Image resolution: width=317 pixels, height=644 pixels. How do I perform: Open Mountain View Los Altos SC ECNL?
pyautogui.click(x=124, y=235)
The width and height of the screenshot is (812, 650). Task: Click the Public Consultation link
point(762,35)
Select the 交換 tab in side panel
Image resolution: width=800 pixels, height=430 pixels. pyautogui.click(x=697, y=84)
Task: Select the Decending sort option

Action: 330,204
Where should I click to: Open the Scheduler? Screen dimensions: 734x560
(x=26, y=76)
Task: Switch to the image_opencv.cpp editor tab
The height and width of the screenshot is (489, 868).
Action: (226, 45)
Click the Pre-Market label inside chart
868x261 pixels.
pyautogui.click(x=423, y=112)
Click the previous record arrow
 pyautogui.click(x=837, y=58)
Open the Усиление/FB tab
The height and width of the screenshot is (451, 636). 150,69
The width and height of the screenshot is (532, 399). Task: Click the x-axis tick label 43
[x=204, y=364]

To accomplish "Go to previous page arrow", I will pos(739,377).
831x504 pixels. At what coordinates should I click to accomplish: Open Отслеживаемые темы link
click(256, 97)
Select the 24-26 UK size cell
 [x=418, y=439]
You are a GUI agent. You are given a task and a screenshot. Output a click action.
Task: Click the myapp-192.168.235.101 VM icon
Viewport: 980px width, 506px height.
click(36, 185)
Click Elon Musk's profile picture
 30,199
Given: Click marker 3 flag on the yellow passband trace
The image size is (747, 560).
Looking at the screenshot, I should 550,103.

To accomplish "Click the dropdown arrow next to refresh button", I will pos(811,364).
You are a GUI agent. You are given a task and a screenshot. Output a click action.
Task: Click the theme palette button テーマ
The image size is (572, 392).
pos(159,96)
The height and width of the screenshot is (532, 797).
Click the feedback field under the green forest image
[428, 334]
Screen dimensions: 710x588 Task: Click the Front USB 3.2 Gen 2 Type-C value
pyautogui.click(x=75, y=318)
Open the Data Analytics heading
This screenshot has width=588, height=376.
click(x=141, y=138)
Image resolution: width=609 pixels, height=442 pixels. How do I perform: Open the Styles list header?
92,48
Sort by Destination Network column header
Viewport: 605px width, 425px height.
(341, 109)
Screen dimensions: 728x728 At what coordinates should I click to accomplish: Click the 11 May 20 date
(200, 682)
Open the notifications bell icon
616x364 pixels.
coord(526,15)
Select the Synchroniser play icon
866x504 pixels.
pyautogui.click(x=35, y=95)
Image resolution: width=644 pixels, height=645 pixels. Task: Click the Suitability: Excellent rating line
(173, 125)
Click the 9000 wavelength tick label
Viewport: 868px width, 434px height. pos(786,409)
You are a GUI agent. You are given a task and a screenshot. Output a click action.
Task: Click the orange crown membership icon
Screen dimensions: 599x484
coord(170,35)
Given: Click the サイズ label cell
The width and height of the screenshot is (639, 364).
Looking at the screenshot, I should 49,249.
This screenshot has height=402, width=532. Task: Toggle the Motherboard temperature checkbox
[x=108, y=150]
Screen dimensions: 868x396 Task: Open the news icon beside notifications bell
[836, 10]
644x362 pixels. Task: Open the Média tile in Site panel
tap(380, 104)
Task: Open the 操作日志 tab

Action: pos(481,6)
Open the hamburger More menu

▶ _YOUR TASK_
Please restate the material above, word for word and in full.

▶ _EXERCISE OUTPUT_
Image resolution: width=317 pixels, height=644 pixels. How do I perform: Open Mountain View Los Altos SC ECNL?
pyautogui.click(x=124, y=235)
The width and height of the screenshot is (812, 650). Task: Click the Public Consultation link
point(762,35)
Select the 交換 tab in side panel
Image resolution: width=800 pixels, height=430 pixels. pyautogui.click(x=697, y=84)
Task: Select the Decending sort option

Action: 330,204
Where should I click to: Open the Scheduler? Screen dimensions: 734x560
(x=26, y=76)
Task: Switch to the image_opencv.cpp editor tab
The height and width of the screenshot is (489, 868).
Action: (226, 45)
Click the Pre-Market label inside chart
868x261 pixels.
pyautogui.click(x=423, y=112)
Click the previous record arrow
 pyautogui.click(x=837, y=58)
Open the Усиление/FB tab
The height and width of the screenshot is (451, 636). 150,69
The width and height of the screenshot is (532, 399). Task: Click the x-axis tick label 43
[x=204, y=364]

To accomplish "Go to previous page arrow", I will pos(739,377).
831x504 pixels. At what coordinates should I click to accomplish: Open Отслеживаемые темы link
click(256, 97)
Select the 24-26 UK size cell
 [x=418, y=439]
You are a GUI agent. You are given a task and a screenshot. Output a click action.
Task: Click the myapp-192.168.235.101 VM icon
Viewport: 980px width, 506px height.
click(36, 185)
Click Elon Musk's profile picture
 30,199
Given: Click marker 3 flag on the yellow passband trace
The image size is (747, 560).
Looking at the screenshot, I should 550,103.

To accomplish "Click the dropdown arrow next to refresh button", I will pos(811,364).
You are a GUI agent. You are given a task and a screenshot. Output a click action.
Task: Click the theme palette button テーマ
The image size is (572, 392).
pos(159,96)
The height and width of the screenshot is (532, 797).
Click the feedback field under the green forest image
[428, 334]
Screen dimensions: 710x588 Task: Click the Front USB 3.2 Gen 2 Type-C value
pyautogui.click(x=75, y=318)
Open the Data Analytics heading
This screenshot has width=588, height=376.
click(x=141, y=138)
Image resolution: width=609 pixels, height=442 pixels. How do I perform: Open the Styles list header?
92,48
Sort by Destination Network column header
Viewport: 605px width, 425px height.
(341, 109)
Screen dimensions: 728x728 At what coordinates should I click to accomplish: Click the 11 May 20 date
(200, 682)
Open the notifications bell icon
616x364 pixels.
coord(526,15)
Select the Synchroniser play icon
866x504 pixels.
pyautogui.click(x=35, y=95)
Image resolution: width=644 pixels, height=645 pixels. Task: Click the Suitability: Excellent rating line
(173, 125)
Click the 9000 wavelength tick label
Viewport: 868px width, 434px height. pos(786,409)
You are a GUI agent. You are given a task and a screenshot. Output a click action.
Task: Click the orange crown membership icon
Screen dimensions: 599x484
coord(170,35)
Given: Click the サイズ label cell
The width and height of the screenshot is (639, 364).
Looking at the screenshot, I should 49,249.
This screenshot has height=402, width=532. Task: Toggle the Motherboard temperature checkbox
[x=108, y=150]
Screen dimensions: 868x396 Task: Open the news icon beside notifications bell
[836, 10]
644x362 pixels. Task: Open the Média tile in Site panel
tap(380, 104)
Task: Open the 操作日志 tab

Action: pos(481,6)
Open the hamburger More menu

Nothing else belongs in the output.